++++ MATERIAL

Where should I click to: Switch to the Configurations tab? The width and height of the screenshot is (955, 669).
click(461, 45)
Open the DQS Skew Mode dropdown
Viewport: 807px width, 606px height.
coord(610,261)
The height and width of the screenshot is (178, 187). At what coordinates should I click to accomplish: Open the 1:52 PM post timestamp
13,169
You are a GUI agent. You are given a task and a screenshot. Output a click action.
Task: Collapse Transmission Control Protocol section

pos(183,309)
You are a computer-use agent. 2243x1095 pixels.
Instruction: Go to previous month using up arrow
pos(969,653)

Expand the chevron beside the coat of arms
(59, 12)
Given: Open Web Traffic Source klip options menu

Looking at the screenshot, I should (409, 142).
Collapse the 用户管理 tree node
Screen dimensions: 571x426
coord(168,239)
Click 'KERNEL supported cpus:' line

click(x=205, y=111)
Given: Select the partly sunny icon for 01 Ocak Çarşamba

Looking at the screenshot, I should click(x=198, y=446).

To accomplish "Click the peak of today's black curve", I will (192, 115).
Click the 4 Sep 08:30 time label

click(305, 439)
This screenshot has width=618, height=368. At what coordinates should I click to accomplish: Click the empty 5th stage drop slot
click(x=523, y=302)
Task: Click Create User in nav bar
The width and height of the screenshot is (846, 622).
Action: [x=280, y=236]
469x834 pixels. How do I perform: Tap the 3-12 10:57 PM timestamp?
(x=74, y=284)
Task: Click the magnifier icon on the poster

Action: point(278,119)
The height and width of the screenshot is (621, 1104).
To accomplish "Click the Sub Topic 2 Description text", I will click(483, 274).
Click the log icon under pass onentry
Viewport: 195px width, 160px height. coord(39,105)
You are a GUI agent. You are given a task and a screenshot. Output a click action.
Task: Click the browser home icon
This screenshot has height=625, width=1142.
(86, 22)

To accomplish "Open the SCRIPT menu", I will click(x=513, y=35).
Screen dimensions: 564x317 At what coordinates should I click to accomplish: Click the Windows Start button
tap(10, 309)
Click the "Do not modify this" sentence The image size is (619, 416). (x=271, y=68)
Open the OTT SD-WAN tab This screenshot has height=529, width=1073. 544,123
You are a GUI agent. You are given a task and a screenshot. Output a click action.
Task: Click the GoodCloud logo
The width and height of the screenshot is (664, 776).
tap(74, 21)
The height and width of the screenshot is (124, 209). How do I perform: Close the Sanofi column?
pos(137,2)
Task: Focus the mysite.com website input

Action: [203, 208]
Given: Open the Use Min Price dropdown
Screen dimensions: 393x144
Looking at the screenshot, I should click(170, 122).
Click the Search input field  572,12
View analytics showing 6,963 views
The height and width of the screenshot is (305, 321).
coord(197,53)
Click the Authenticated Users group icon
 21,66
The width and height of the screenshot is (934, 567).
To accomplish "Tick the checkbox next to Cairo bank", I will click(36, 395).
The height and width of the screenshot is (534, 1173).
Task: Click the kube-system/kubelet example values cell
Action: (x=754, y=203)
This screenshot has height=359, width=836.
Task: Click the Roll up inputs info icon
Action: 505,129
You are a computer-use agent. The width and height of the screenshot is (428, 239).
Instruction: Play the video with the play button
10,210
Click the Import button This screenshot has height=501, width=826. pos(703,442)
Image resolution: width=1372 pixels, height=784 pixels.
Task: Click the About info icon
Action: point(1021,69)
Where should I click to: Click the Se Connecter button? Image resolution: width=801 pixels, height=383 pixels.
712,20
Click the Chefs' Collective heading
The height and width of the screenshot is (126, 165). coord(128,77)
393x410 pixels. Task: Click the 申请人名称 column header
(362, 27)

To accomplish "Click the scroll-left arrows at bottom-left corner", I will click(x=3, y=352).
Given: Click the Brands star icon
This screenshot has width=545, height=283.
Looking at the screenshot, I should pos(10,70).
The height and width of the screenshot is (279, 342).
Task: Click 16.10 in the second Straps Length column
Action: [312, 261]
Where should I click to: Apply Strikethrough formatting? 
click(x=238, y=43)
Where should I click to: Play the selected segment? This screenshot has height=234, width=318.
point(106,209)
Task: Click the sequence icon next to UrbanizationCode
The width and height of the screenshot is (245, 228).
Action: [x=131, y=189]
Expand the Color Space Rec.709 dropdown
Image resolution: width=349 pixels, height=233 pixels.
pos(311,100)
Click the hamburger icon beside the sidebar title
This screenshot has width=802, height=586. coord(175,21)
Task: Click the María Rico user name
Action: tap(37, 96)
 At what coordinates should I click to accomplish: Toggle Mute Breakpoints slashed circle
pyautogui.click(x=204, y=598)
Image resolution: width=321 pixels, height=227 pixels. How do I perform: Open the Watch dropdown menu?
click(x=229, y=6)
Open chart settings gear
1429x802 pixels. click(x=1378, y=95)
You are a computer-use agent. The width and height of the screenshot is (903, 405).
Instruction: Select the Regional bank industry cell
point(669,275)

++++++++

• _TASK_
Copy all of the records above word for word.

• _REPLY TO THE EXERCISE_
Where should I click to: Switch to the Configurations tab? The width and height of the screenshot is (955, 669).
click(461, 45)
Open the DQS Skew Mode dropdown
Viewport: 807px width, 606px height.
coord(610,261)
The height and width of the screenshot is (178, 187). At what coordinates should I click to accomplish: Open the 1:52 PM post timestamp
13,169
You are a GUI agent. You are given a task and a screenshot. Output a click action.
Task: Collapse Transmission Control Protocol section

pos(183,309)
You are a computer-use agent. 2243x1095 pixels.
Instruction: Go to previous month using up arrow
pos(969,653)

Expand the chevron beside the coat of arms
(59, 12)
Given: Open Web Traffic Source klip options menu

Looking at the screenshot, I should (409, 142).
Collapse the 用户管理 tree node
Screen dimensions: 571x426
coord(168,239)
Click 'KERNEL supported cpus:' line

click(x=205, y=111)
Given: Select the partly sunny icon for 01 Ocak Çarşamba

Looking at the screenshot, I should click(x=198, y=446).

To accomplish "Click the peak of today's black curve", I will (192, 115).
Click the 4 Sep 08:30 time label

click(305, 439)
This screenshot has width=618, height=368. At what coordinates should I click to accomplish: Click the empty 5th stage drop slot
click(x=523, y=302)
Task: Click Create User in nav bar
The width and height of the screenshot is (846, 622).
Action: [x=280, y=236]
469x834 pixels. How do I perform: Tap the 3-12 10:57 PM timestamp?
(x=74, y=284)
Task: Click the magnifier icon on the poster

Action: point(278,119)
The height and width of the screenshot is (621, 1104).
To accomplish "Click the Sub Topic 2 Description text", I will click(483, 274).
Click the log icon under pass onentry
Viewport: 195px width, 160px height. coord(39,105)
You are a GUI agent. You are given a task and a screenshot. Output a click action.
Task: Click the browser home icon
This screenshot has height=625, width=1142.
(86, 22)

To accomplish "Open the SCRIPT menu", I will click(x=513, y=35).
Screen dimensions: 564x317 At what coordinates should I click to accomplish: Click the Windows Start button
tap(10, 309)
Click the "Do not modify this" sentence The image size is (619, 416). (x=271, y=68)
Open the OTT SD-WAN tab This screenshot has height=529, width=1073. 544,123
You are a GUI agent. You are given a task and a screenshot. Output a click action.
Task: Click the GoodCloud logo
The width and height of the screenshot is (664, 776).
tap(74, 21)
The height and width of the screenshot is (124, 209). How do I perform: Close the Sanofi column?
pos(137,2)
Task: Focus the mysite.com website input

Action: [203, 208]
Given: Open the Use Min Price dropdown
Screen dimensions: 393x144
Looking at the screenshot, I should click(170, 122).
Click the Search input field  572,12
View analytics showing 6,963 views
The height and width of the screenshot is (305, 321).
coord(197,53)
Click the Authenticated Users group icon
 21,66
The width and height of the screenshot is (934, 567).
To accomplish "Tick the checkbox next to Cairo bank", I will click(36, 395).
The height and width of the screenshot is (534, 1173).
Task: Click the kube-system/kubelet example values cell
Action: (x=754, y=203)
This screenshot has height=359, width=836.
Task: Click the Roll up inputs info icon
Action: 505,129
You are a computer-use agent. The width and height of the screenshot is (428, 239).
Instruction: Play the video with the play button
10,210
Click the Import button This screenshot has height=501, width=826. pos(703,442)
Image resolution: width=1372 pixels, height=784 pixels.
Task: Click the About info icon
Action: point(1021,69)
Where should I click to: Click the Se Connecter button? Image resolution: width=801 pixels, height=383 pixels.
712,20
Click the Chefs' Collective heading
The height and width of the screenshot is (126, 165). coord(128,77)
393x410 pixels. Task: Click the 申请人名称 column header
(362, 27)

To accomplish "Click the scroll-left arrows at bottom-left corner", I will click(x=3, y=352).
Given: Click the Brands star icon
This screenshot has width=545, height=283.
Looking at the screenshot, I should pos(10,70).
The height and width of the screenshot is (279, 342).
Task: Click 16.10 in the second Straps Length column
Action: [312, 261]
Where should I click to: Apply Strikethrough formatting? 
click(x=238, y=43)
Where should I click to: Play the selected segment? This screenshot has height=234, width=318.
point(106,209)
Task: Click the sequence icon next to UrbanizationCode
The width and height of the screenshot is (245, 228).
Action: [x=131, y=189]
Expand the Color Space Rec.709 dropdown
Image resolution: width=349 pixels, height=233 pixels.
pos(311,100)
Click the hamburger icon beside the sidebar title
This screenshot has width=802, height=586. coord(175,21)
Task: Click the María Rico user name
Action: tap(37, 96)
 At what coordinates should I click to accomplish: Toggle Mute Breakpoints slashed circle
pyautogui.click(x=204, y=598)
Image resolution: width=321 pixels, height=227 pixels. How do I perform: Open the Watch dropdown menu?
click(x=229, y=6)
Open chart settings gear
1429x802 pixels. click(x=1378, y=95)
You are a computer-use agent. The width and height of the screenshot is (903, 405).
Instruction: Select the Regional bank industry cell
point(669,275)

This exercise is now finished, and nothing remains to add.